Try to imagine one book that will help you think more clearly about time, reveal the art of mentoring, capture the adventure of faraway places such as Easter Island and Paris, celebrate the challenges of creative struggle, and relish the sweet spot that is part and parcel of sports performance. Only a Renaissance man like Phil Cousineau could possibly have written this lyrical and enthralling paean to myth, which he calls "a series of ruminations on those stories and images that first opened my heart and continue to open it again and again." The author, who admits to sleeping only four or five hours a night, has written fourteen books, made twelve documentary films, and toured the world as an adventure travel leader.

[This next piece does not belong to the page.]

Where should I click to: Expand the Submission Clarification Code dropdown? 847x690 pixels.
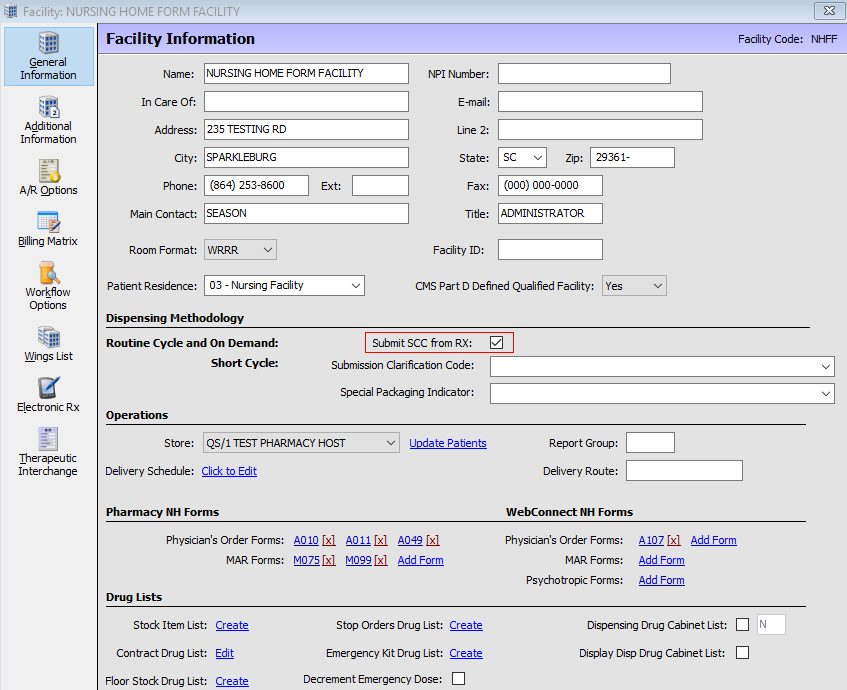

Cousineau proves himself to be a meaning-maker par excellence as he delves deeply into some of the major concerns of our age. This is a wide-ranging and creative probe of the ways in which myths unspool in our daily lives and contemporary culture. One of the most enlightening chapters is titled "The Myth of Time: From the Valley of the Kings to Silicon Valley." Here the author perfectly conveys the mania for speed that seems to be the hallmark of our society. Cousineau admits his own voracious interest in the past and his immense curiosity about the future. With the dazzling virtuosity of a juggler, he melds his own experience with juicy quotes on time by Jacob Needleman, Sam Keen, Will Rogers, Mahatma Gandhi, Tennessee Williams, and others. The result is a thought-provoking overview of the meaning of time. And this is no abstract dissertation. He points out, for example, that the elevator button most likely to have worn paint is the one that says "Door Close."

Anyone who has the slightest bit of interest in urban living will savor Cousineau's fascinating observations on "The Myth of the City: From the Walls of Jerusalem to the Cafes of Paris." The author's 25-year love affair with Paris beautifully seeps through his descriptions of the soul of the city.

Once and Future Myths is the kind of book you will want to read in different rooms of your house surrounded by appropriate ritual objects. Cousineau enables us to understand myth as the soulful pulse underlying our deepest yearnings for meaning.